Arsalan Khawaja, 39 – brother of leading test batsman Usman – is due to appear in court on charges of forgery and attempting to pervert justice.
For months, he appears to have convinced Australian police that his 26-year-old university colleague Mohamed Kamer Nizamdeen was embroiled in a plot to kill then prime minister Malcolm Turnbull.
The Sri Lankan-born PhD student spent a month in solitary confinement at a remote super-secure prison, where he was questioned about targets, not just including Australia’s then leader, but reportedly the Sydney Harbour Bridge and the city’s iconic Opera House.
Mr Nizamdeen was eventually released in September, when police figured out the script did not match his handwriting. The charges were later dropped.
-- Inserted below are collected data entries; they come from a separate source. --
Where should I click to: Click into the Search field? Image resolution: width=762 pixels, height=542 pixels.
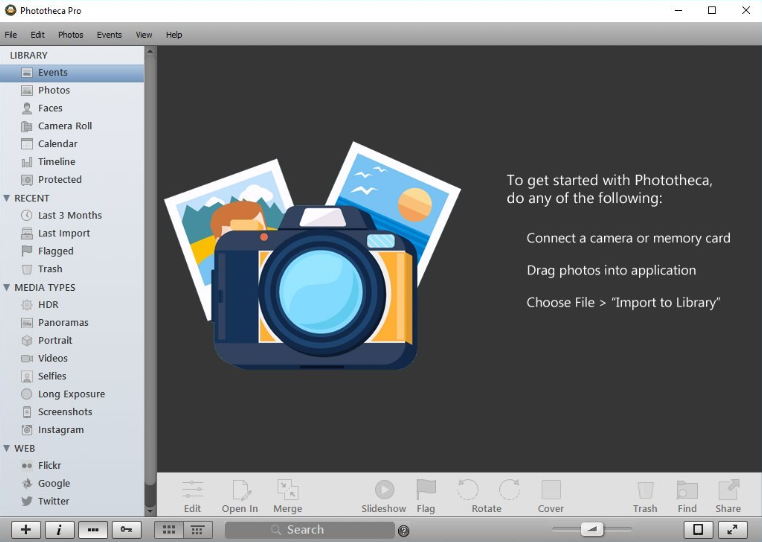[310, 530]
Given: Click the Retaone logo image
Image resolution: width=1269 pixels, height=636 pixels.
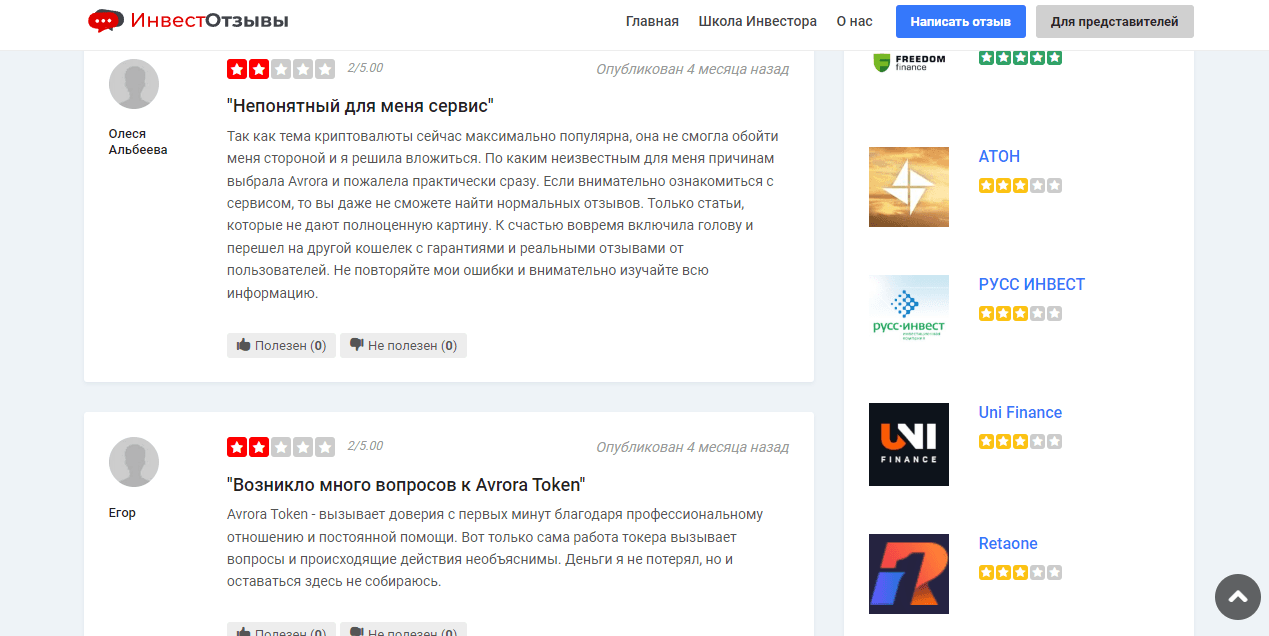Looking at the screenshot, I should 908,574.
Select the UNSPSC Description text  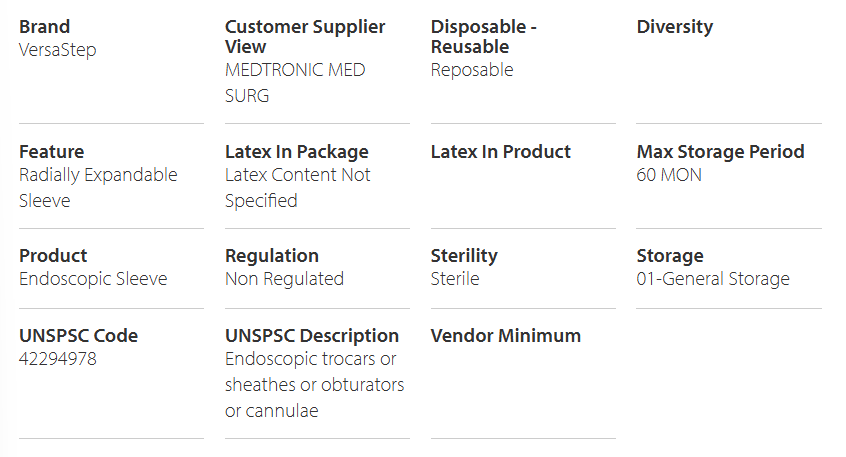click(315, 385)
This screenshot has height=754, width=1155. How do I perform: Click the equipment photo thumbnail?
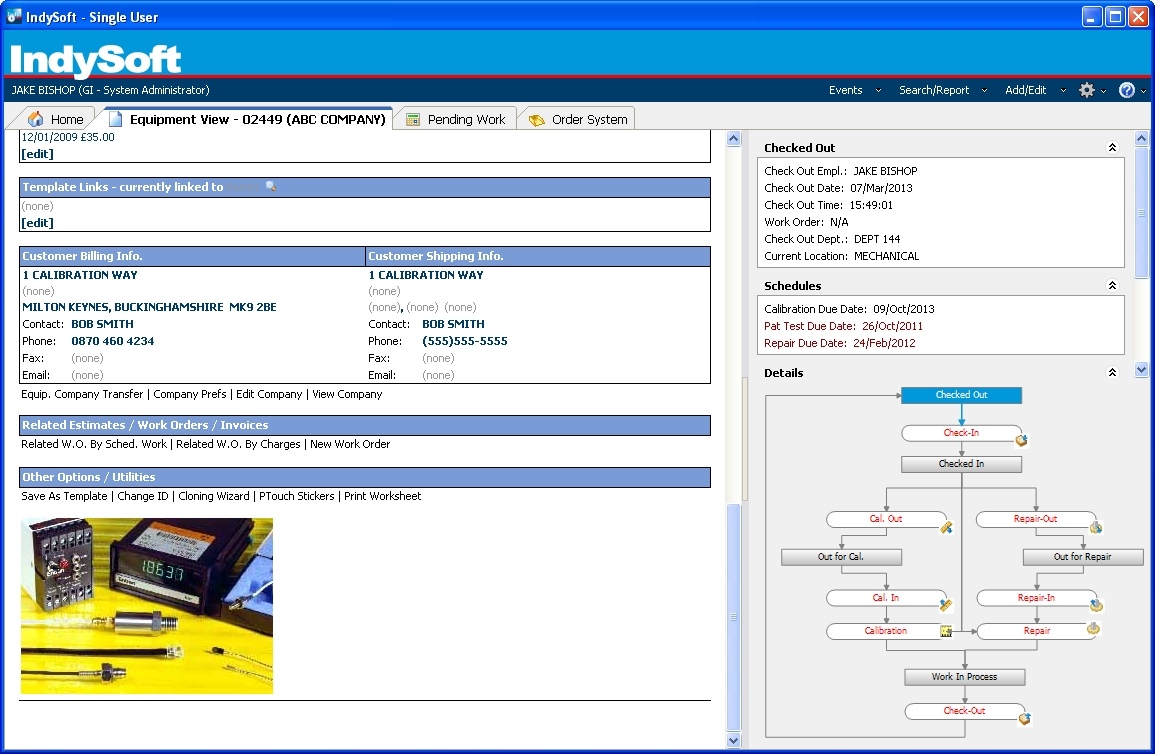(x=146, y=605)
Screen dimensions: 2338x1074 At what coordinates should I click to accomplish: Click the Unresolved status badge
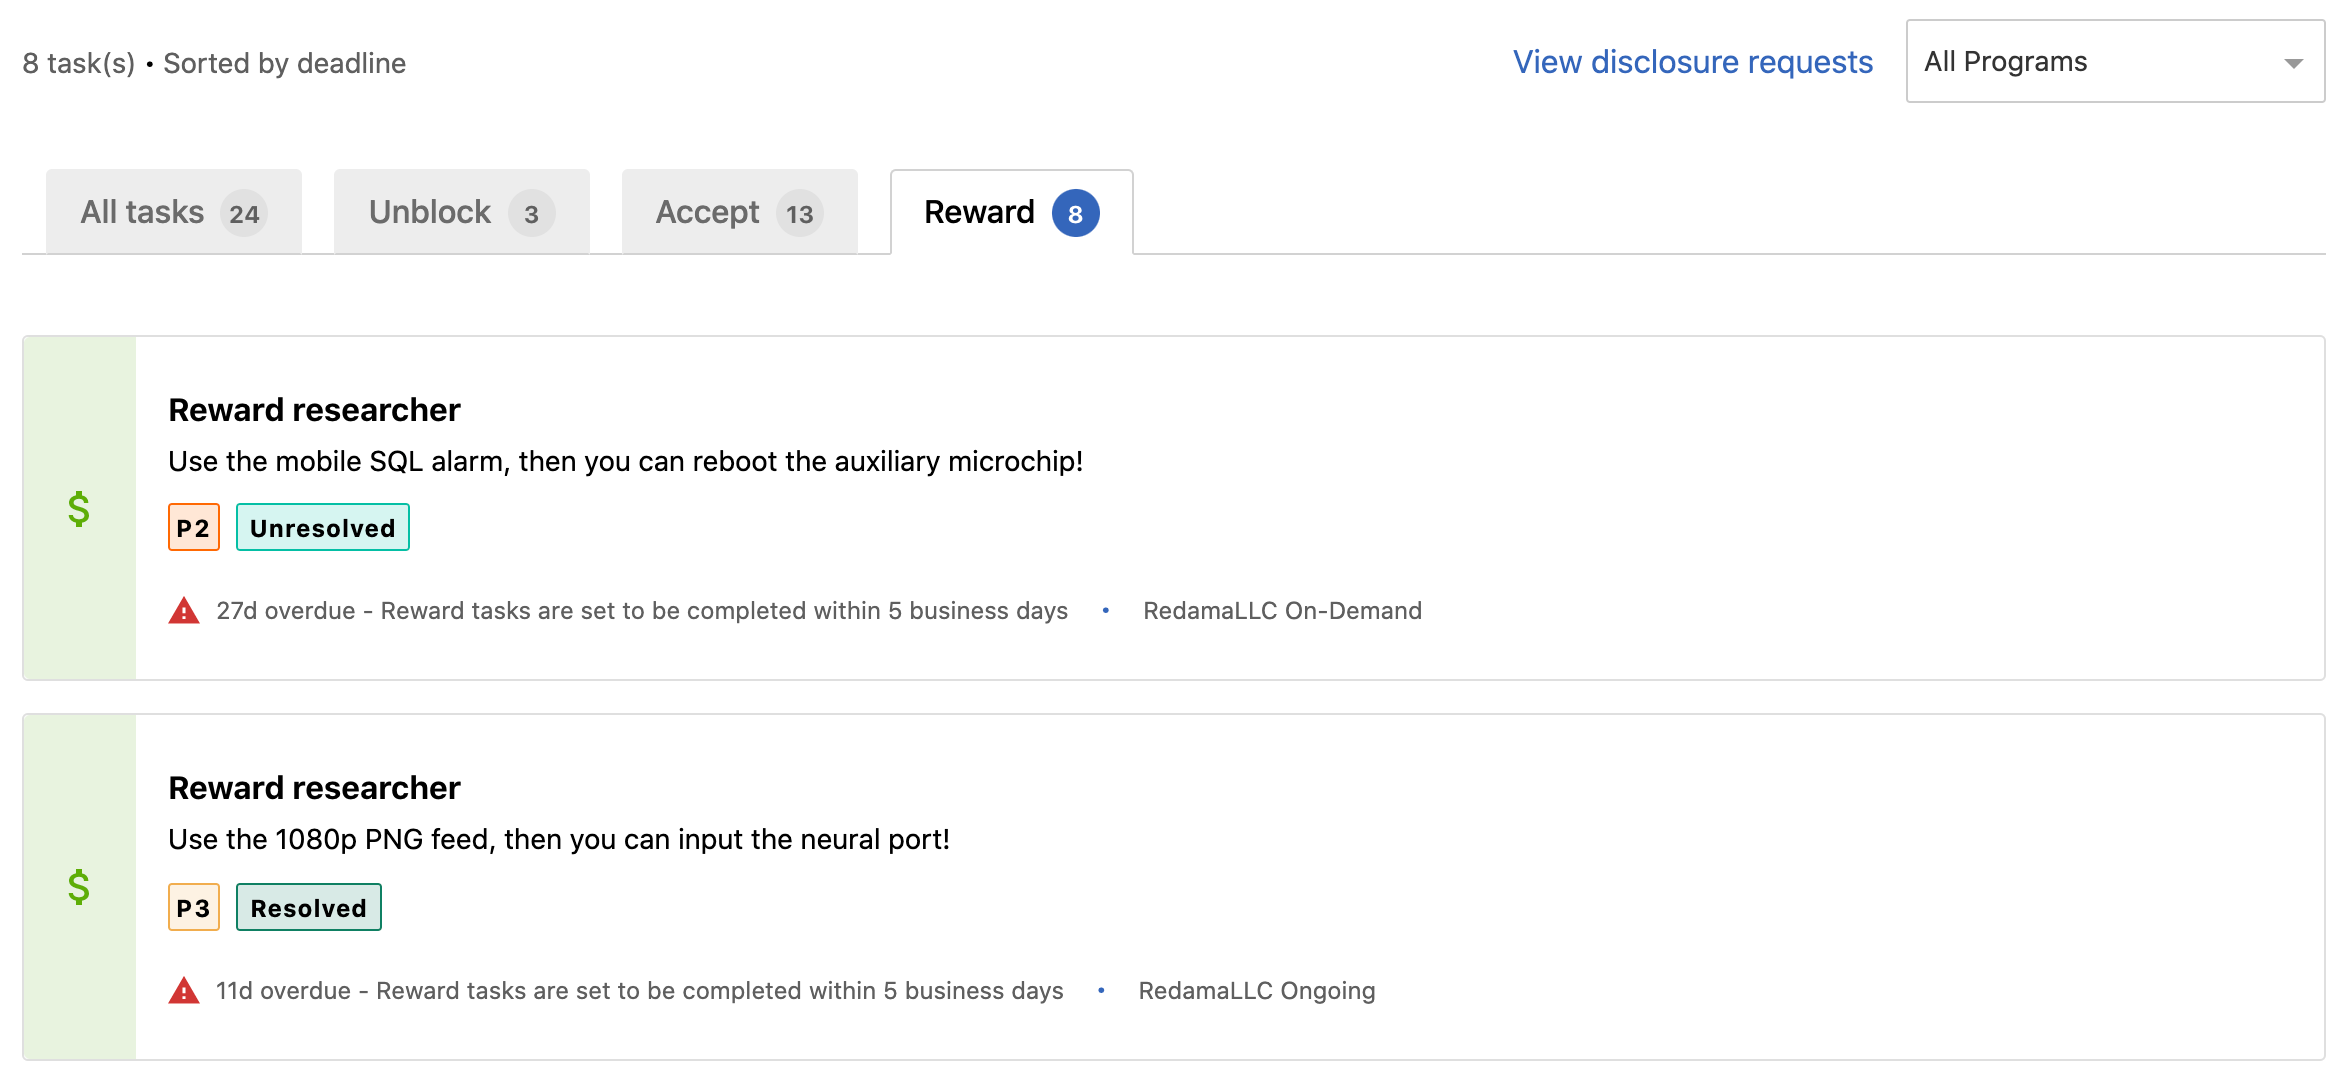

“What we will be alleging is that he (Mr Nizamdeen) was set up in a planned and calculated manner. Motivated, in part, by a personal grievance,” New South Wales assistant commissioner Mick Willing told reporters.
Asst Comm Willing added that police believe Khawaja orchestrated the set up and may have been motivated by a dispute over a woman.
“We will allege that that is part of the process. But as you can appreciate, the matter is before the court, so we can’t go into much detail,” said Asst Comm Willing.
Australian police now say they “regret” arresting Mr Nizamdeen.
“In relation to the charging and the subsequent dropping of the charge against the Sri Lankan citizen, we have offered, and have paid his court costs,” Asst Comm Willing said. “We regret the circumstances which led to him being charged and the time he subsequently spent in custody.”
Asst Comm Willing confirmed there is no ongoing threat to the community.
Mr Nizamdeen is seeking further damages from authorities and has since returned to Sri Lanka.
“What authorities have done to this young man is absolutely unforgivable,” his lawyer Moustafa Kheir said after the charges were dropped in October.
“It’s a terrible experience. He is a young man that has done everything right in life. And he has gone through supermax jail – unforgivable circumstances.”
Mr Nizamdeen’s exact relationship with Khawaja has not been stated by police.
Pakistan-born Australian batsman Usman Khawaja, who is due to make a return from injury this Thursday against India in the first of a four-match series, made a brief statement calling for privacy while the case ran its course.
“This is a matter for police to deal with. Out of respect for the process it would be inappropriate for me to make any further comment,” he said.